Posted by: Mardukhai at January 8, 2004 at 09:24 PM

tim

for car defense in the big city, philadelphia where breaking into cars is a way of life for some, i use a sign a printed up.

Caution: Live Snakes
Please do not disturb the snakes.
for more information
www.snakes.com

seemed to work pretty well

then advertising friends who were all cracked up over the the sign (i laughed for the first 6 months every time i came to my car) after photographing it to show their clients successful advertising, suggested a new sign for the side triangular window,(the one often broken)

it says:

Please check for snakes before reaching under seats.

a few months later i made one for the other side of the car:

Before moving vehicle, please make sure snakes are not intertwined in controls


works like a charm

i can leave my car open with the keys in it.

comments from people

"the kids were playing basketball and the ball hit your car, will the snakes come out?"

"we are sitting on the lawn instead of working in your dads house because we though you might have brought the snakes in last night, it was cold"

when i would leave my car unused for the work week in center city philly

i would leave a bowl of water and dog food ( i have a real dog) and a blanket stretched over a bungee cord in the back of the station wagon to protect the snakes, a little snake house

it is an IQ test over 120 people laugh, under 120, "do you have snakes in there?"

hysterical.

works for the home too.....

the huge dog bowl with food and enormous chain left in yard ( no dog needed)

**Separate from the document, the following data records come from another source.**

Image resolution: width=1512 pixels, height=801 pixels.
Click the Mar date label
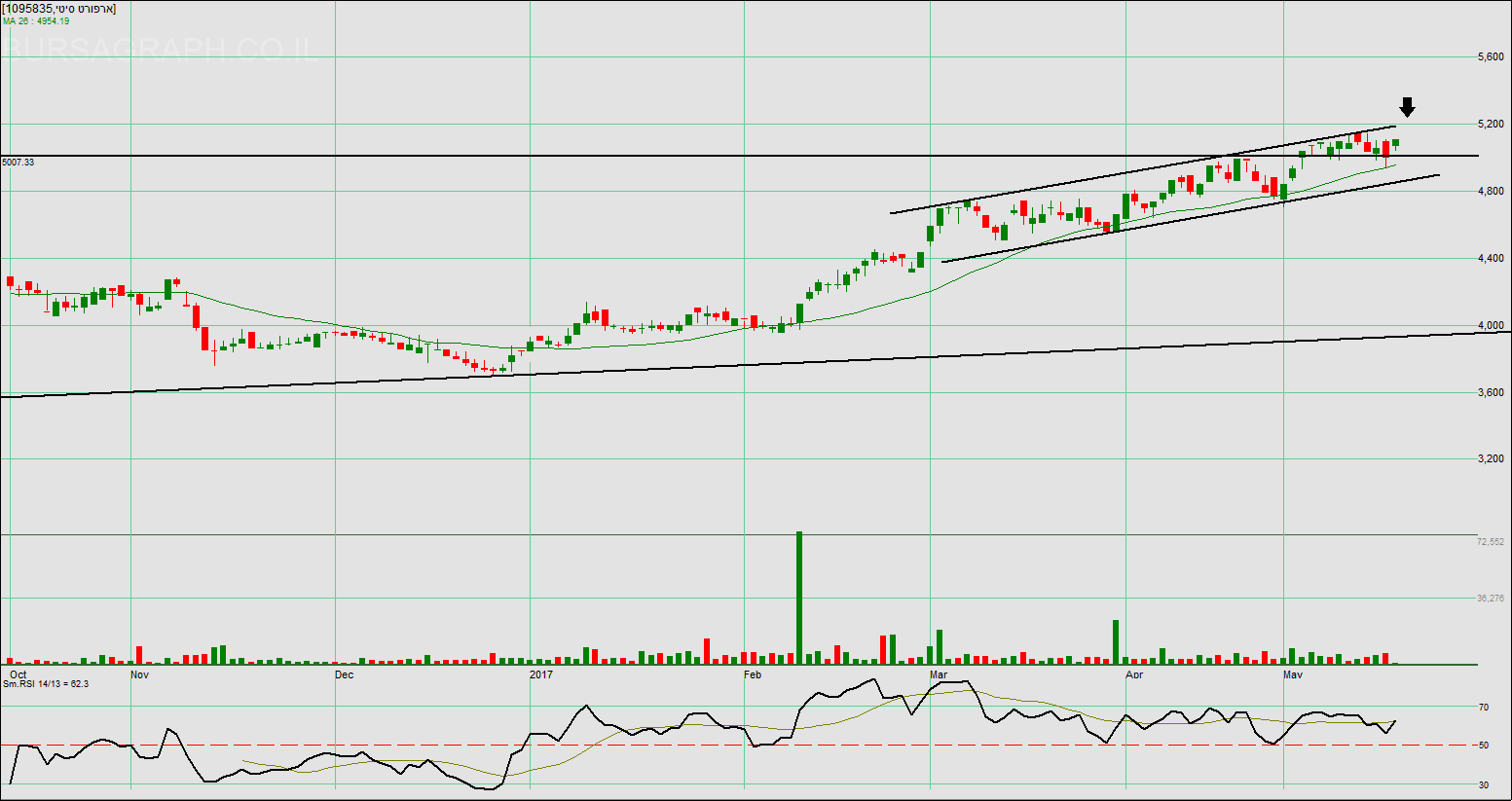[x=939, y=674]
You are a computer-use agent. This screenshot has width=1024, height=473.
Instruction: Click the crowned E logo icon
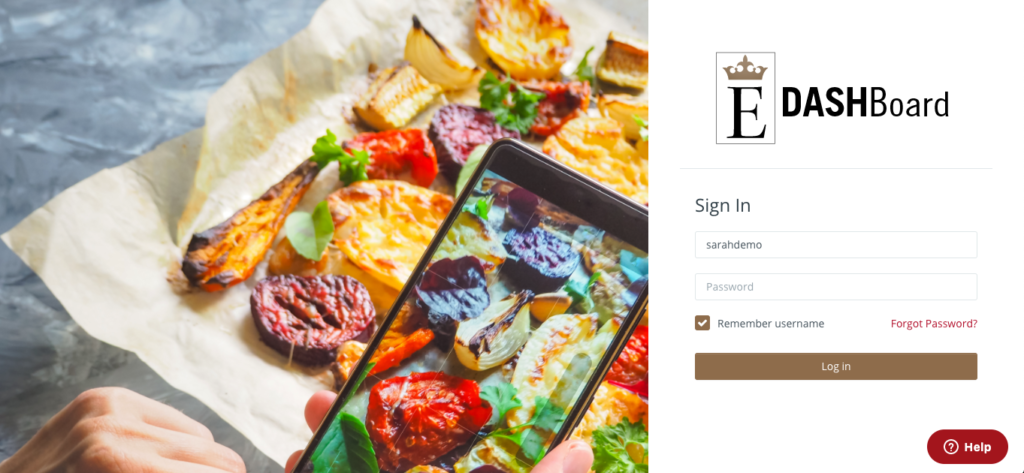point(745,98)
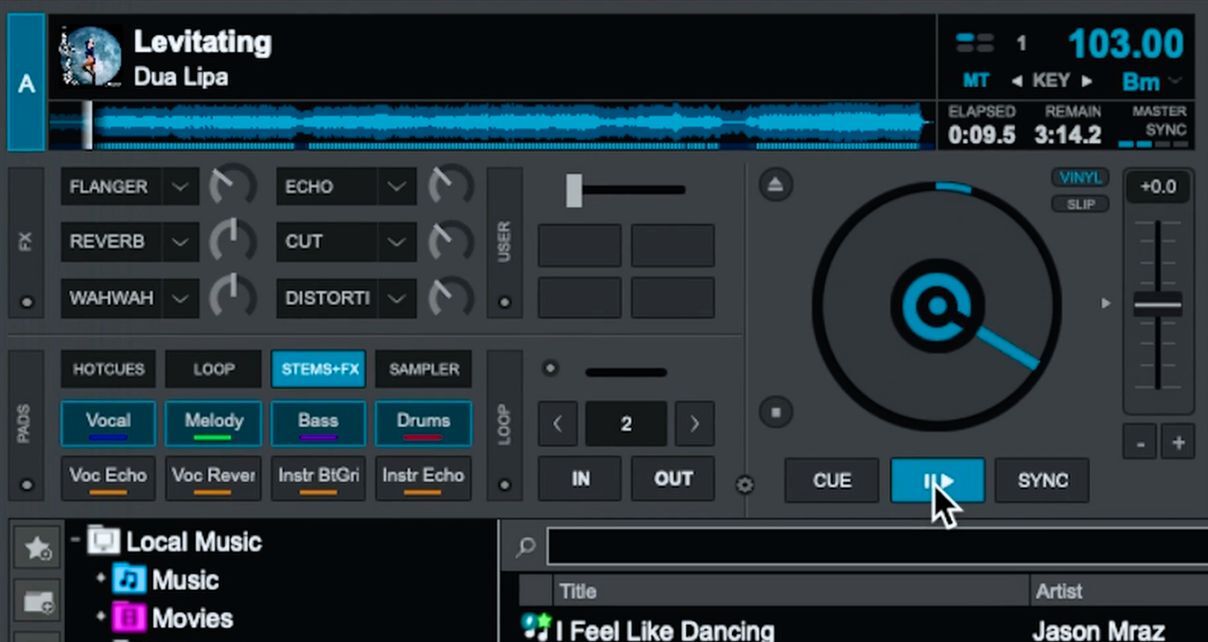The image size is (1208, 642).
Task: Open the ECHO effect dropdown
Action: (396, 187)
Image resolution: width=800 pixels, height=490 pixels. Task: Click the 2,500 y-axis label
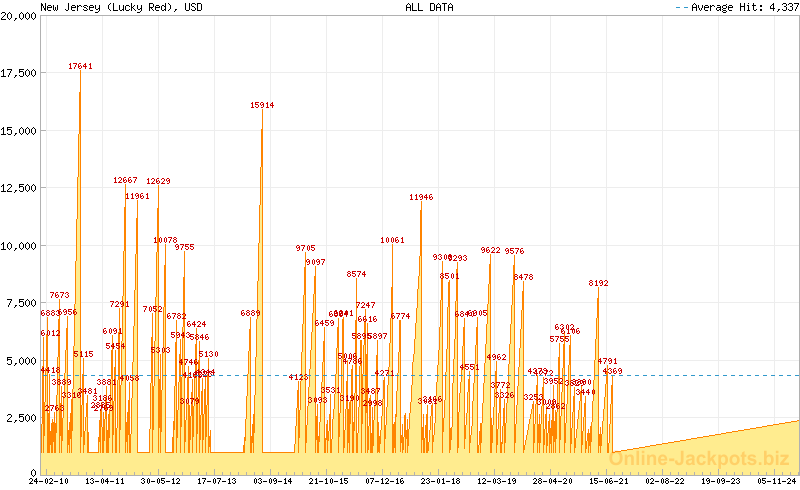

the muddy size 15 construction boots outside door
(no man needed)

be creative,....and careful with those weapons


Posted by: iceman at January 8, 2004 at 10:50 PM

Well, Mr. Lambert, I guess I'm waiting for that huge study to show where gun control actually works. So far, all you've done is say: "No, you're wrong," and rip on John Lott.

That's all well and good, but if you're going to throw rocks at John Lott for junk science, you'd better expect an avalanche in respose, given the flimsy and pathetic methodology used to try to support gun control.

People are usually shocked to learn that I used to be a gun supporter and changed my mind solely because the fact didn't support my opinion. The more I looked at what "my side" was saying, the more obvious it became that I was on the losing end of the argument. Gun control doesn't work, hasn't worked, and never will work.

Is the US murder rate higher than that of the UK, Canada and Australia? Yep. It's also more ethnically diverse.

What is interesting is that all four of these jurisdictions used to have the same gun policy: anyone who wanted a gun just bought one.

Since those laws diverged, it is interesting to see crime RISE in the gun control jurisdictions and FALL in the areas where gun owners are largely left alone.

If guns cause crime, Vermont should be a shooting gallery and Washington D.C. should be a peaceful as, well, Vermont.

You see, Mr. Lambert, I am now in the happy position of not having to prove much of anything. If John Lott is wrong, and guns don't lower crime, it's okay. You still have to prove that gun control does any good. Even if Lott is tarred and feathered, that hurdle isn't even close to being crossed.

If even the CDC concedes that gun control's claims of reducing violence are bogus, who then do you turn to? You'll need more than John Lott's scalp to win this argument.

Posted by: Alec at January 9, 2004 at 01:05 AM

I don't bother with the sign, I just have a real snake in the car. If they break in, fuck 'em.